Много хуже, чем Соломону, приходится юной Пэтси, которая вместе с ним находится в рабстве у Эдвина Эппса, трусливого ублюдка-плантатора, настоящего раба порядков и устоев, бытующих на Американском Юге. Эппса тянет к Пэтси, но сама мысль о том, что он любит эту маленькую худощавую негритянку с большими глазами, вызывает в нем страх. Расплачиваться приходится ей: вечерами Эппс напивается и насилует Пэтси в подсобке, а в, пожалуй, самой драматичной сцена фильма бичует ее так, что на спине у героини остаются десятки рваных ран. Ее существование невыносимо, и потому, в отличие от Соломона, Пэтси мечтает не о свободе, а о смерти.
Необычайный подъем, который афроамериканское кино переживает в нынешнем году, уже вошел в историю.
Соломон не Джанго Освобожденный, который лихо расправлялся с врагами при помощи оружия. Он пассивный и созерцательный герой. За двенадцать лет он почти не меняется внешне, куда важнее его внутренняя трансформация. Соломон писал свою книгу по воспоминаниям о том времени, поэтому нет ничего странного в том, что двенадцать лет практически неотличимы друг от друга: каждый предыдущий день сменяется другим таким же, а единственный хороший белый персонаж, плотник-гуманист, до боли напоминает Иисуса, личного спасителя Соломона.
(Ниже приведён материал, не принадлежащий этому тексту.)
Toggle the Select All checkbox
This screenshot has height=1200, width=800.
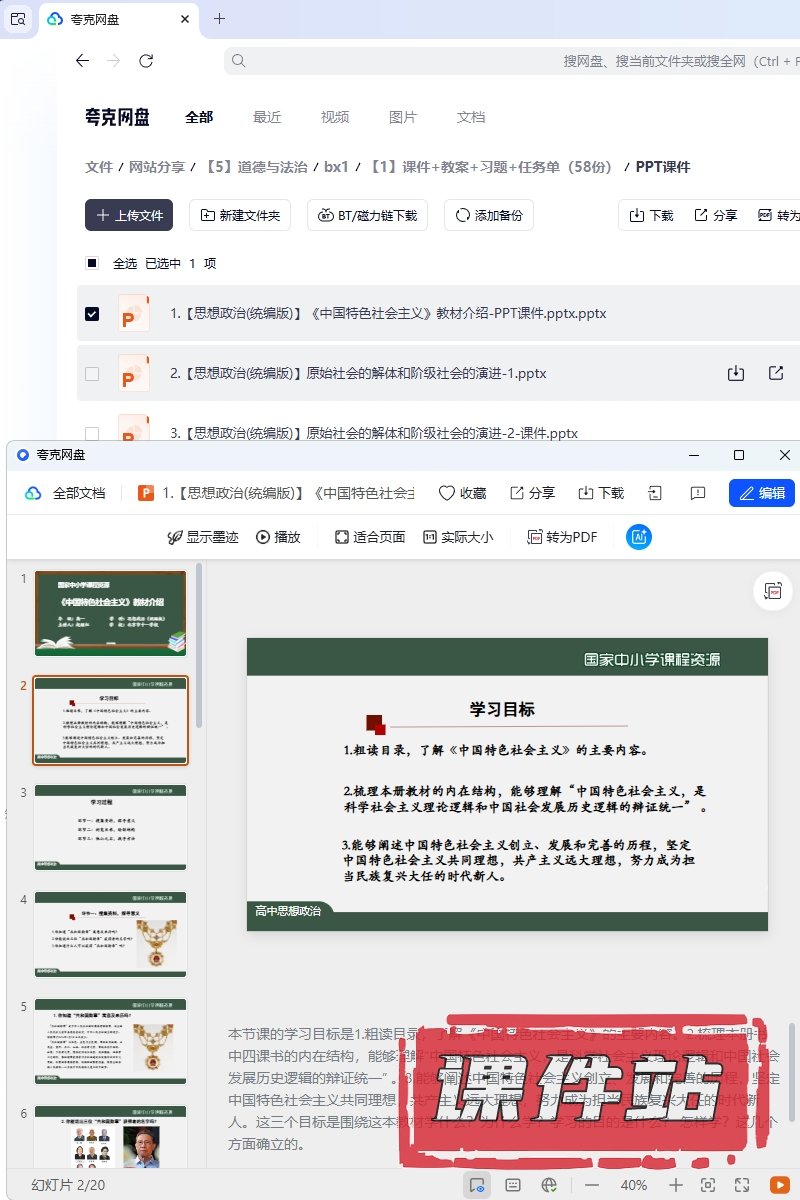click(x=92, y=263)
Самые жестокие и натуралистичные сцены фильма (висение героя в петле, избиение Пэтси) пугают именно тем, что представлены они как бытовые зарисовки. Маккуин намеренно избегает романтизации героя — в Соломоне нет ничего героического в классическом понимании этого слова. В его личном бессилии и абсолютной невозможности поменять что-либо кроется главная драма фильма. Когда Пэтси просит Соломона убить ее из милосердия, он отказывается брать на себя столь тяжкий грех, но трудно отделаться мысли, что мысль о необходимости подобного «спасения» преследовала его всю жизнь. Даже финальный хэппи-энд трудно воспринимать как таковой: освобождение из рабства не делает главного героя счастливым, ведь он не может спасти остальных.
За последние несколько лет афроамериканский кинематограф сделал огромный шаг вперед. Говорить о «новой черной волне» по прежнему преждевременно, но тот необычайный подъем, который афроамериканское кино переживает в нынешнем году, уже вошел в историю. Вопрос в том, как о нем будут вспоминать в будущем — как о кратковременном успехе, или как о времени, ознаменовавшем значительные перемены в американской киноиндустрии.